Great Lakes Echo
It is a crisp fall morning and the birds are chirping as you grab your coat, a wooden basket and a small ladder and head to the apple orchard.
Light greens, yellows and reds pop out from under the dark green leaves of the apple trees as you spot the perfect apple to add to your basket.
It is a popular fall activity. But it’s also work for commercial growers. And a new apple-picking creation could make it a bit easier as orchard owners struggle with a declining workforce.
Apple picking usually requires fruit-pickers to stand on ladders to gather the apples. Handpicking is the most consistent and traditional way to gather apples.
“The majority of the apple crop is picked by hand,” Diane Smith, executive director of the Michigan Apple Committee, said in a news release regarding industry labor shortages. “This requires a skilled workforce to get this done in a timely fashion.
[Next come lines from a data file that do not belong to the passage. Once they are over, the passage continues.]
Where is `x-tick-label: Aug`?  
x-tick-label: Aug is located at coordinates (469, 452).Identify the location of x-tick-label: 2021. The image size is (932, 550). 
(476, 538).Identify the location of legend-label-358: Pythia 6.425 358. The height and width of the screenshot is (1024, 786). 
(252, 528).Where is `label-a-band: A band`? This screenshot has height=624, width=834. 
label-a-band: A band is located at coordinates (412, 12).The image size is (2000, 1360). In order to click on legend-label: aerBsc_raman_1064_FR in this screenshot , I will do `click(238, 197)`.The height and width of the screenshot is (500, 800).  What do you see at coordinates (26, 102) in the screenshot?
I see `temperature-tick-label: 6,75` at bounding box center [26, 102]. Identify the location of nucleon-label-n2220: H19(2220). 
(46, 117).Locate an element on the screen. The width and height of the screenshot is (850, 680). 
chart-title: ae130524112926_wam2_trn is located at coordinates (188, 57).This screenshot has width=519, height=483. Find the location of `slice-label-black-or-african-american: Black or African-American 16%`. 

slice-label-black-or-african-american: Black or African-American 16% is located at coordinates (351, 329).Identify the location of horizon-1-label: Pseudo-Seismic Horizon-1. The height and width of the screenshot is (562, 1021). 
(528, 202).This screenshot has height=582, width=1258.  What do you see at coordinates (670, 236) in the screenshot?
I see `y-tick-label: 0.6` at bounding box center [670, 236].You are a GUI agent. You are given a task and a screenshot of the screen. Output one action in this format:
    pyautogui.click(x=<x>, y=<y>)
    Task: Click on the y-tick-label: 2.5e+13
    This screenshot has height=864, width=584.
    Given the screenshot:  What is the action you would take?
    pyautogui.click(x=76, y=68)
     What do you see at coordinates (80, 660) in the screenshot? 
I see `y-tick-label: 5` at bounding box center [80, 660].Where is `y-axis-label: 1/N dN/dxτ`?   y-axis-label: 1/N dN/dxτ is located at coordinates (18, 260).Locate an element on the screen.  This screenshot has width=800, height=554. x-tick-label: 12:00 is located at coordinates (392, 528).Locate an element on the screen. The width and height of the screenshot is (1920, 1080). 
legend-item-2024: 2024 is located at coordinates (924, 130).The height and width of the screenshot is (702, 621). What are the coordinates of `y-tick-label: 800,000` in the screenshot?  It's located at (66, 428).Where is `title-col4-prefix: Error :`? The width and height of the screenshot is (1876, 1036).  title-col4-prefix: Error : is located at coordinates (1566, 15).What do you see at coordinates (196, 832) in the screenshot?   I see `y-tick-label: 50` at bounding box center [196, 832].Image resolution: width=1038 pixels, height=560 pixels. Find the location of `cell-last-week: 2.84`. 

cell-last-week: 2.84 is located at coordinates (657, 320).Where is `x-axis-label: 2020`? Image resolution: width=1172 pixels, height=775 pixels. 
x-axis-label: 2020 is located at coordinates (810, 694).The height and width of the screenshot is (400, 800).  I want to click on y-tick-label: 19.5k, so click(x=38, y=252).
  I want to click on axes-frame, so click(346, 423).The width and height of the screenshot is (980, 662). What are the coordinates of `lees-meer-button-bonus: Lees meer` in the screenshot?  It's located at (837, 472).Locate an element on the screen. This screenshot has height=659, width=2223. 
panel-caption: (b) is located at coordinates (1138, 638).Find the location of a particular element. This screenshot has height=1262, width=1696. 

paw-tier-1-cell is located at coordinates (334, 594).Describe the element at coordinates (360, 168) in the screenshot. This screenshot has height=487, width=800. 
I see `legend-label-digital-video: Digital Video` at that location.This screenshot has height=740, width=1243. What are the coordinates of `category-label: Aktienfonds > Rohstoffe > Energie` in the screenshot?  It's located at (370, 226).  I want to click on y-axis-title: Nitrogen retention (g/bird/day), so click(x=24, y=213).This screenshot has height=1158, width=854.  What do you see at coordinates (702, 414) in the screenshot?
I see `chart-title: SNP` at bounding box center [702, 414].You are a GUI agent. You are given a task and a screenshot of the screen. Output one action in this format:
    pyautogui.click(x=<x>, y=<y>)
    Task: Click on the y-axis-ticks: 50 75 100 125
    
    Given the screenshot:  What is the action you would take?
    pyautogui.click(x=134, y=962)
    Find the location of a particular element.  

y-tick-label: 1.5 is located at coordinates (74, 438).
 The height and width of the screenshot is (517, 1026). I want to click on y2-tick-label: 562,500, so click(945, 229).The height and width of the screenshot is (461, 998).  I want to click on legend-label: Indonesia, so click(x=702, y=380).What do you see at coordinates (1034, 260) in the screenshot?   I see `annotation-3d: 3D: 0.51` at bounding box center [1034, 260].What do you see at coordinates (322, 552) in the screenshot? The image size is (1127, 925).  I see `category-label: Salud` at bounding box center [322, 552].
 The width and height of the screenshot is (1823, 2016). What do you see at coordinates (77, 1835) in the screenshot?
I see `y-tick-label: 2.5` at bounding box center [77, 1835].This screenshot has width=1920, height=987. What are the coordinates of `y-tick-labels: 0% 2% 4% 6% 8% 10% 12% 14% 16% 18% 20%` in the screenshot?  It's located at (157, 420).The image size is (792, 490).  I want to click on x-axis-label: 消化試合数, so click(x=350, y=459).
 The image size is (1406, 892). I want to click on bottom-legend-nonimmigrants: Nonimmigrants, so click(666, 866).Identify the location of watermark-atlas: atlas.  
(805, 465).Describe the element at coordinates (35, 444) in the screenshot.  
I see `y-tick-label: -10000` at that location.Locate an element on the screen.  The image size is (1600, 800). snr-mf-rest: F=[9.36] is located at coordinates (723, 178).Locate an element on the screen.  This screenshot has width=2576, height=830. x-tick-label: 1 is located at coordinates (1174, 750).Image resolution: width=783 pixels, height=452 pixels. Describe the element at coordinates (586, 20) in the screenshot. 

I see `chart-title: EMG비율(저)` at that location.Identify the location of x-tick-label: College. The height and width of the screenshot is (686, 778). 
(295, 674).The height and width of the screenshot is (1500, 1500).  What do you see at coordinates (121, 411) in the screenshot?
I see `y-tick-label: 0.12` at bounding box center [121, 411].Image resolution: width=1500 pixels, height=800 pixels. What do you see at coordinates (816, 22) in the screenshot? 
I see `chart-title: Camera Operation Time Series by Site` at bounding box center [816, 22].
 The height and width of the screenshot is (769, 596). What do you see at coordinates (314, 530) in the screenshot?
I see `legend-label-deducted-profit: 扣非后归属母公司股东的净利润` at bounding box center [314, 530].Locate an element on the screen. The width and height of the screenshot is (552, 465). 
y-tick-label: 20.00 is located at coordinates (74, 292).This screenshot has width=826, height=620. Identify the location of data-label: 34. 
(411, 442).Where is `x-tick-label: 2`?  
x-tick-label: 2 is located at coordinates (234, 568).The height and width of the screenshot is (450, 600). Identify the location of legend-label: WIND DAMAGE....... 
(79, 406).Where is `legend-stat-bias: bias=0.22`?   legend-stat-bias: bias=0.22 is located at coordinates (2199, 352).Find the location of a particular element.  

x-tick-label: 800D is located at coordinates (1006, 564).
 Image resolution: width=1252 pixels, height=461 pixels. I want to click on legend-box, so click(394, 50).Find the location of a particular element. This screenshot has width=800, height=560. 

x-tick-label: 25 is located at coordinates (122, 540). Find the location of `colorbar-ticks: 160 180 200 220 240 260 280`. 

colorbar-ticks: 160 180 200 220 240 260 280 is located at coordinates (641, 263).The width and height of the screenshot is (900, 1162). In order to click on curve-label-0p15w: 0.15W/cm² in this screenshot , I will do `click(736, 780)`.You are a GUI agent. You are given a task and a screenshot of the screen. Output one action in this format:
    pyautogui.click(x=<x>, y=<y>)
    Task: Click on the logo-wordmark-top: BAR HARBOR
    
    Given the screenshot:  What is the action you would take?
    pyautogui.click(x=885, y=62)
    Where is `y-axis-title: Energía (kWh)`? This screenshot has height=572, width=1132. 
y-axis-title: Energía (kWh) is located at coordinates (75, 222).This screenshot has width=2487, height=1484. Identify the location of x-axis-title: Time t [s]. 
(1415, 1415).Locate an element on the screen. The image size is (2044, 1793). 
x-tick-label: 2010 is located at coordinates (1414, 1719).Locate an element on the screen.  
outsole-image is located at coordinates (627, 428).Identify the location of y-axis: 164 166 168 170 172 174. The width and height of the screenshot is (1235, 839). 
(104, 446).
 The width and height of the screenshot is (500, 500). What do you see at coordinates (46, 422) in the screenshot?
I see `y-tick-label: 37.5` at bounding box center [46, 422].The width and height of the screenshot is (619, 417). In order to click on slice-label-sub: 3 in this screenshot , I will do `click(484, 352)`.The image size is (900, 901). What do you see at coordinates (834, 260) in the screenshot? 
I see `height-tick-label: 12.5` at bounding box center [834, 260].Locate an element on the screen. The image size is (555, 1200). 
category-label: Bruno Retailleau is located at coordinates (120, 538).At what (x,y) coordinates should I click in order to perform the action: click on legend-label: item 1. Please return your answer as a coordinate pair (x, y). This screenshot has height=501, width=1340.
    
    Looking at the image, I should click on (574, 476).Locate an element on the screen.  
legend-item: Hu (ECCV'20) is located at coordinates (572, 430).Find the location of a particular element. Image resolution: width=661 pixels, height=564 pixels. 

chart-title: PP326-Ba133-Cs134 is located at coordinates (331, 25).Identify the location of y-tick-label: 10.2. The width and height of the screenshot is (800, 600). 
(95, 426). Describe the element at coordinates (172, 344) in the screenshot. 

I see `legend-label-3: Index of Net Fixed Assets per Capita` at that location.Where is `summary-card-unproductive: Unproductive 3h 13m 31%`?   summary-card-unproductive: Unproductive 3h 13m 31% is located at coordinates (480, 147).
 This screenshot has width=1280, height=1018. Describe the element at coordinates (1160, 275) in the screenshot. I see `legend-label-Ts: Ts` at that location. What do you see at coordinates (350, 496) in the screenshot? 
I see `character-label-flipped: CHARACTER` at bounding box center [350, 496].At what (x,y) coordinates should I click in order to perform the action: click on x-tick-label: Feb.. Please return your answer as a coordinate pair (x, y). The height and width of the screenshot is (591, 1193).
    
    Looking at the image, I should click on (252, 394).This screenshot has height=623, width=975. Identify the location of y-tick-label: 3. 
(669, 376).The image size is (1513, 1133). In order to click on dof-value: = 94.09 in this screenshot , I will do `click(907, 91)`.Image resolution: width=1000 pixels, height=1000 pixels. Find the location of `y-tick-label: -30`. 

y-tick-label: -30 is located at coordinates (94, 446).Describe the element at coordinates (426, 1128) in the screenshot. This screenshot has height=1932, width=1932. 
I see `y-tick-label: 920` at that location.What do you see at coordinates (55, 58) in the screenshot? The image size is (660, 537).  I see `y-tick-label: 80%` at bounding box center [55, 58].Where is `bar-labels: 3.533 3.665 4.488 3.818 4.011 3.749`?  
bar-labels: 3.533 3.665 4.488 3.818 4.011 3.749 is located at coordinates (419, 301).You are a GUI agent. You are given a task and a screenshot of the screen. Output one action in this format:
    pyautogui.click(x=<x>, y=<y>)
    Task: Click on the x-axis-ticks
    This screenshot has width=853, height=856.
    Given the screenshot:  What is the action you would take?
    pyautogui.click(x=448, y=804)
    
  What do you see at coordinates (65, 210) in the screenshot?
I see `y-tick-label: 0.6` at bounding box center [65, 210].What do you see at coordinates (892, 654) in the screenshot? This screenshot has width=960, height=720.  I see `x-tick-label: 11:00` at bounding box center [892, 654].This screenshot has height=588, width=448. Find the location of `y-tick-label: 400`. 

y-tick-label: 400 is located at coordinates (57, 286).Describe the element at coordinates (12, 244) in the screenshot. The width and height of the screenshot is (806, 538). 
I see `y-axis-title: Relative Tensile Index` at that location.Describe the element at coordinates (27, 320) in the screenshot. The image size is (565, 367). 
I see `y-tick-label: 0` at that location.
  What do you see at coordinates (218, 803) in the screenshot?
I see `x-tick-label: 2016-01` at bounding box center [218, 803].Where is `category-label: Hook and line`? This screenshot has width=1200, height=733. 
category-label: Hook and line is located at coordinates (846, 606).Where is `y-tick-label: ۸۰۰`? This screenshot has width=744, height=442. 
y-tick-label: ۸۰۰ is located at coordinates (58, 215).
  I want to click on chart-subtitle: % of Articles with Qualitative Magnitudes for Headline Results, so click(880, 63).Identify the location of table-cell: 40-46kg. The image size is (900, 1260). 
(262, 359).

The apples can’t stay on the trees forever.”
Now the Phil Brown Welding Corp. has created a machine to replace those wooden ladders. The machine has a platform where four workers stand to gather apples at the same time. Each worker is placed in front of a tree, picking and putting the apples into foam-lined pails connected to a vacuum-like tube where the apples gently fall into a large, wooden bin. Everything, including the bin, is all connected to the hydraulically-operated machine as it crawls between the rows of apple trees.
“The machine is designed to be safer for the apple-pickers,” said Phil Brown, the founder and owner of the Conklin, Mich. welding company. “It gives the pickers the ability to gather more apples at a time together.”
Brown, the son of a fruit farmer, founded the welding company when he was 18 years old with one goal in mind: To make his job and others like it easier and safer.
This new machine is not yet on the market but only used for testing. Only three prototypes have been made. Two are used at the respective agricultural departments of Penn State University and Washington State University.
The mostly recently built machine is in Michigan under the supervision of Riveridge Produce Inc., a production company of nine family apple farmers in Grand Rapids, Mich.
Brown says that he is hoping to make his patented apple-picking machine available in 2014. He estimated the cost at around $150,000.
Editor’s note: This story was updated Jan. 20 to reflect that Diane Smith’s comments were from a news release addressing labor shortages in general and that she did not comment on the cost of the machine.